Conductor Exploration Flow Conductor Exploration Flow

The following code works closely with the scheduler to find a destination and is a section that doesn’t need much explantion. In general, we know that I provided a requestSpec to the class with the instance information for the kind of host I needed. This information is piped to the scheduler to find a matching host in a loop. While we don’t care too much about the scheduling parts, we do care about some checks that are run in the loop. This method, and the ones it calls, are revisited several times before we finally return our destination and dest_node to the _execute method. See inline comments for more information.

nova.conductor.tasks.live_migrate_LiveMigrationTask._find_destination ->

        def _find_destination():
        ...
        host = None
        while host is None:
            ...
            host = Schedule_Stuff_And_find_A_Host
            try:
                self._check_compatible_with_source_hypervisor(host) -->
                self._call_livem_checks_on_host(host) -->
            except:
                #*#*# Sets host back to `None` in the event any of the above
                #*#*# checks fail, this continues the loop while we schedule and try again.
                host = None

            return host, node

Exploration 9

Conductor Exploration Flow Conductor Exploration Flow

The first method called here (_check_compatible_with_source_hypervisor) is quite short. This takes the host information of the source (stored in the class as self.host) and the destination (just host) and compares the versions of their platforms to see if there is compatability. Without compatability, an exception is triggered, which unsets the host and continues the loop. Interestingly, this method does return data in the form of the source info and destination info, however this information is not stored during the _find_destination call and is lost.
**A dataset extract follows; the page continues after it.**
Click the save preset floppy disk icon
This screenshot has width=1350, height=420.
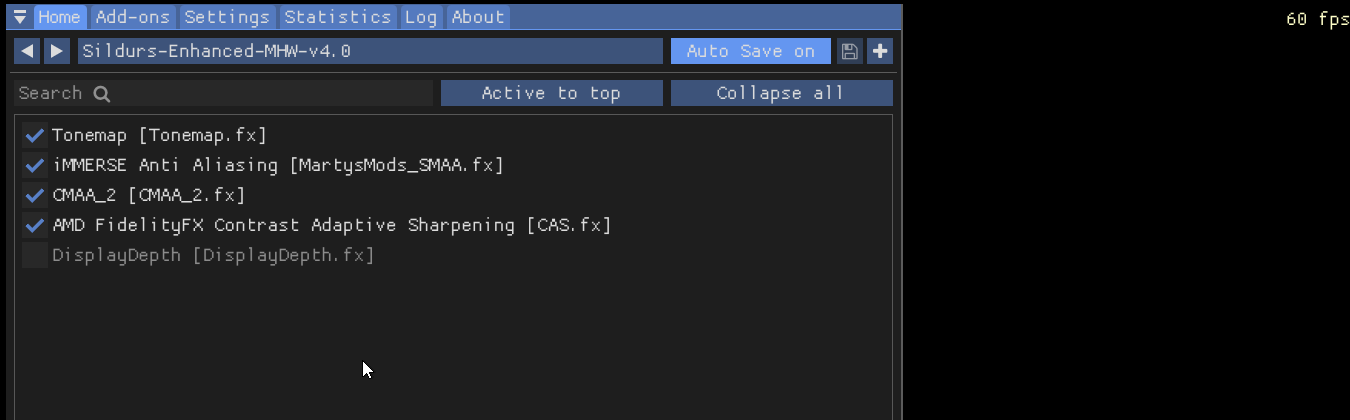(x=850, y=51)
nova.conductor.tasks.live_migrate_LiveMigrationTask._check_compatible_with_source_hypervisor ->

        def _check_compatible_with_source_hypervisor():
        ...
        if source_type != destination_type:
            raise exception.InvalidHypervisorType()
        ...
        if source_version > destination_version:
            raise exception.DestinationHypervisorTooOld()
        return source_info, destination_info

Exploration 10

Conductor Exploration Flow Conductor Exploration Flow

Now that we completed these simple but important checks, we execute the _call_livem_checks_on_host. This beefy call leads us into several other methods. Again, it’s worth noting that anything returned here is lost. We are just looking to find an exception or to continue. We do, however, set the class migrate_data variable, which (as you may remember) was set to None during the class instantiation. This migrate_data is filled with the returned values from compute_rpcapi.check_can_live_migrate_destination.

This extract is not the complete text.